Policy system transformations are large, complex, risky, costly and downright ugly projects – but very necessary. Legacy systems are no longer able to support the flexibility and time to market necessary to compete in today’s market, and insurers are taking action. We have seen activity peak over the past five years -- in fact, more than half of the insurers in Novarica’s research report that they are about to begin or are in in the middle of a policy system replacement. We advise many of these insurers as they go through these challenging project and have observed several common themes on what goes well, what doesn’t go well and what ends up being downright ugly. Some of these key lessons learned are provided below.

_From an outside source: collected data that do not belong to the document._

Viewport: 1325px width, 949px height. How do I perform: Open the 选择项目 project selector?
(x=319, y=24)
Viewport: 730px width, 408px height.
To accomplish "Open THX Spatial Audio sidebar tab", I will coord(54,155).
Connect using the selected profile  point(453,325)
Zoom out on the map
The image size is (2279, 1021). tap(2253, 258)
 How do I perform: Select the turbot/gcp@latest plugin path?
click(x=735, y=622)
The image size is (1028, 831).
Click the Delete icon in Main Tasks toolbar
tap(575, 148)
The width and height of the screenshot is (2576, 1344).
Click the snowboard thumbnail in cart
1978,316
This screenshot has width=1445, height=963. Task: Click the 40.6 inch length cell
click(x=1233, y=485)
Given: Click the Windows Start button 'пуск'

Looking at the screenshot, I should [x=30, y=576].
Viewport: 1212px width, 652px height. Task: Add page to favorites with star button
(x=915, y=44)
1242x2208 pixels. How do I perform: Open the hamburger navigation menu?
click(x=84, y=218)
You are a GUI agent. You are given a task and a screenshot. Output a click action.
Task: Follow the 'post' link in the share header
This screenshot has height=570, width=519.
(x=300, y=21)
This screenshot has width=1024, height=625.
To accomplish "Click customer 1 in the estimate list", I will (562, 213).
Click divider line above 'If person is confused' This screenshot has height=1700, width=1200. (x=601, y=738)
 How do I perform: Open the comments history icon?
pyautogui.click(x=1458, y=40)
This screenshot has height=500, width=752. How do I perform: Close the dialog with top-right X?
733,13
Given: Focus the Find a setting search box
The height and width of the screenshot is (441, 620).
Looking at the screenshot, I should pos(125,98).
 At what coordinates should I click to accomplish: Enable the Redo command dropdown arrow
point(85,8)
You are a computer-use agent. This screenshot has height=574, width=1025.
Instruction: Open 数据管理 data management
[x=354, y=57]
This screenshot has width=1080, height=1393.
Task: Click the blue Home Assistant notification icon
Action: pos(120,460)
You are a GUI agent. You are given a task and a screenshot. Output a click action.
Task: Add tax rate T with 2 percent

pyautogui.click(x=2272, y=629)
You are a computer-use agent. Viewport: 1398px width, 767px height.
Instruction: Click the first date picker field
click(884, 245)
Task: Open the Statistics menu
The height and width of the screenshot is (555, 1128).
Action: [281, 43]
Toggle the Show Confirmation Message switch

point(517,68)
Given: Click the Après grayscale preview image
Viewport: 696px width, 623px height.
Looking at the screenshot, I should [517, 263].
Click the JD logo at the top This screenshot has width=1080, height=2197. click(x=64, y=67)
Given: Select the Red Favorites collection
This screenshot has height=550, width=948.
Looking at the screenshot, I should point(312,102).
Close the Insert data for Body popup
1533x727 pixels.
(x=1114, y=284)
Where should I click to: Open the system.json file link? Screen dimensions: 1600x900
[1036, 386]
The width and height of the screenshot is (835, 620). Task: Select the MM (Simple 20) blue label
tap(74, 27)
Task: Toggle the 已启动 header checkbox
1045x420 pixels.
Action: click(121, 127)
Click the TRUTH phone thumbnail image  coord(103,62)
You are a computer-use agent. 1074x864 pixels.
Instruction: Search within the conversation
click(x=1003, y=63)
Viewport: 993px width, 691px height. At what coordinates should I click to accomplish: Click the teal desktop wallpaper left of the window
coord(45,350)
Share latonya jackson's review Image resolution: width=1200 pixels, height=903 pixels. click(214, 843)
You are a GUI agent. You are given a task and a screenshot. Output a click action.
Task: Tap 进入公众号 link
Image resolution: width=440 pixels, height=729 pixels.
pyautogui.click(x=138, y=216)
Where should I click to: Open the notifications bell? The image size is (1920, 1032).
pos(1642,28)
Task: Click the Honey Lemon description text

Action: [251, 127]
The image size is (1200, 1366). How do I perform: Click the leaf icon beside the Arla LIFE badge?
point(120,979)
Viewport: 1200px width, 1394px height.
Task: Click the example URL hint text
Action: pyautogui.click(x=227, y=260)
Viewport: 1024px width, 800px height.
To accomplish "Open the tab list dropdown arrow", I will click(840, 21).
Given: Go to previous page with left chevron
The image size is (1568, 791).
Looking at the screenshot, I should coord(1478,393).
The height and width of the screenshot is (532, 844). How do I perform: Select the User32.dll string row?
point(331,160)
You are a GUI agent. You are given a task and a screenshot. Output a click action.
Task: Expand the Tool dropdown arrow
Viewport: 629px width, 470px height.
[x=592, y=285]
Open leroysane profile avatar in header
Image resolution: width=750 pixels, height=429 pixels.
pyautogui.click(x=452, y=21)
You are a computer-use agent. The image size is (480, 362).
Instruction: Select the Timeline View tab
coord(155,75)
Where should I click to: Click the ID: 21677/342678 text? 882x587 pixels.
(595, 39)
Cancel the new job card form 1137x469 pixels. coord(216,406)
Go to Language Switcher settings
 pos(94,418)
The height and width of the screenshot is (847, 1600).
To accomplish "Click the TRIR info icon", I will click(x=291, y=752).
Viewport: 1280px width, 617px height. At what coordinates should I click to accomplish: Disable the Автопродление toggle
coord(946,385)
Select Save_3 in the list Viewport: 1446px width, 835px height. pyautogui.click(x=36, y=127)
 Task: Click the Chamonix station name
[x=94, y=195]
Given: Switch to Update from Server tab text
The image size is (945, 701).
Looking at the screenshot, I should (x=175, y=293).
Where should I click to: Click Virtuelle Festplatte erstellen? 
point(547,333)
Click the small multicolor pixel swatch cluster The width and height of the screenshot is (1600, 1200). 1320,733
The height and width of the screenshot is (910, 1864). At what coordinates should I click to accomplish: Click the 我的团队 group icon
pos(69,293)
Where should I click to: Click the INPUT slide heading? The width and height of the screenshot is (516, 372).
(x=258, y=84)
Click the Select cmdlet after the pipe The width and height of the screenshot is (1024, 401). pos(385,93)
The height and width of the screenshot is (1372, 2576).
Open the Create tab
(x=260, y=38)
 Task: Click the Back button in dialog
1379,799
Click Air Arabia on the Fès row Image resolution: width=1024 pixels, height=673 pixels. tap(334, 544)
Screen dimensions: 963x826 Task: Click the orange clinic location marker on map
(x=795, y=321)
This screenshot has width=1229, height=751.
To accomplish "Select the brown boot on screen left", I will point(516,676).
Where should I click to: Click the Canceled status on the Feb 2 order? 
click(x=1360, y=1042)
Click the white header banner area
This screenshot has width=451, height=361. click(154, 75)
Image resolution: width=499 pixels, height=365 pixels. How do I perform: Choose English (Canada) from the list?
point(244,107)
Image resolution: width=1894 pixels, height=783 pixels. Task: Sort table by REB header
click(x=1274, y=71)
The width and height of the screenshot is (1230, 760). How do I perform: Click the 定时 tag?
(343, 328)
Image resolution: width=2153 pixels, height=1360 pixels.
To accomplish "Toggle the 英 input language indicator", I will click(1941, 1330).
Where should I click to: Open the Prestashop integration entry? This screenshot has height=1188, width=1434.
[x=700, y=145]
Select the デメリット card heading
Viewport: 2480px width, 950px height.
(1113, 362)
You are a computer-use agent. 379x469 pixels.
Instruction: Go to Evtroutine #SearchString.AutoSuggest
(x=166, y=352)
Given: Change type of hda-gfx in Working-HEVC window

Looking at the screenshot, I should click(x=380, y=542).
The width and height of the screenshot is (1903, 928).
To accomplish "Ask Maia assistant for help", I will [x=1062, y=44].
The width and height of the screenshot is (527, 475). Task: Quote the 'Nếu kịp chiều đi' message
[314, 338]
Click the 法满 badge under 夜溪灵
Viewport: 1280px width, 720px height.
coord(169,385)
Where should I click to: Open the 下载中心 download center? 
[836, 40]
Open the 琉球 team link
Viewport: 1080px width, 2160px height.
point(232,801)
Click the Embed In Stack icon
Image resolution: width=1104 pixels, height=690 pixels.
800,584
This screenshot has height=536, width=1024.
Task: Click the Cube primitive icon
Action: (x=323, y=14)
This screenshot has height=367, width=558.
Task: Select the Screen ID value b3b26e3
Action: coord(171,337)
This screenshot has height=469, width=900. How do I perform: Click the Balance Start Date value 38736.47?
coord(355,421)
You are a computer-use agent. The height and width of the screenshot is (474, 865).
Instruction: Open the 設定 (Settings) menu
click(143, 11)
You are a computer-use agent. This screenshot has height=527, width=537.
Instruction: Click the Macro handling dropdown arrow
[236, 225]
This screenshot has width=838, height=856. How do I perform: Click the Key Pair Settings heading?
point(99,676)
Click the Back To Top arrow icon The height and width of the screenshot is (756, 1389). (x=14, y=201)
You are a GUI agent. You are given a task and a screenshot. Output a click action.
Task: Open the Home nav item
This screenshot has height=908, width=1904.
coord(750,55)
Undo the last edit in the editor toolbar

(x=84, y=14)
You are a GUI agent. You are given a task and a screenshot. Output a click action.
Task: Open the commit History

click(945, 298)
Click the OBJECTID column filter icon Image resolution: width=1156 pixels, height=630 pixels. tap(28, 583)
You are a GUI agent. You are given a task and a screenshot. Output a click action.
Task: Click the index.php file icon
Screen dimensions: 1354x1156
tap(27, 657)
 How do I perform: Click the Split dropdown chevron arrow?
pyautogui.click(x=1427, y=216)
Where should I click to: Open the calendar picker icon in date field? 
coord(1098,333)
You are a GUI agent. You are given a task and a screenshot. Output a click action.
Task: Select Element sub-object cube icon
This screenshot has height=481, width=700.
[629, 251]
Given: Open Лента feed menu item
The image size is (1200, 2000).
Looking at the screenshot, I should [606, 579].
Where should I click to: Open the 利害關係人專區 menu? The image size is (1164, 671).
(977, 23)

- Own the project and manage your vendors. You spent months selecting the best PAS vendor and a good system integrator to be your partners through this project. But remember, they may be best fit, but they will not be perfect. Something will go wrong – whether it is optimistic estimating, inadequate requirements gathering framework, narrow focus, poor quality controls, or a shallow bench. Failed or troubled projects are often a result of the insurer failing to understand the issue with their partners before it is too late to course correct. Insurers that truly own their projects, not just govern the program or manage their vendor relationship, engage the vendor early to understand each phase of implementation and the details of how it will work. Assigning roles and responsibilities, assembling project teams, establishing protocol for development and testing, and determining an inventory and accountability for deliverables are all crucial to ensure that the project runs smoothly. Insurers that open the hood to see how the implementation will work won’t be as surprised by mechanical issues encountered down the road.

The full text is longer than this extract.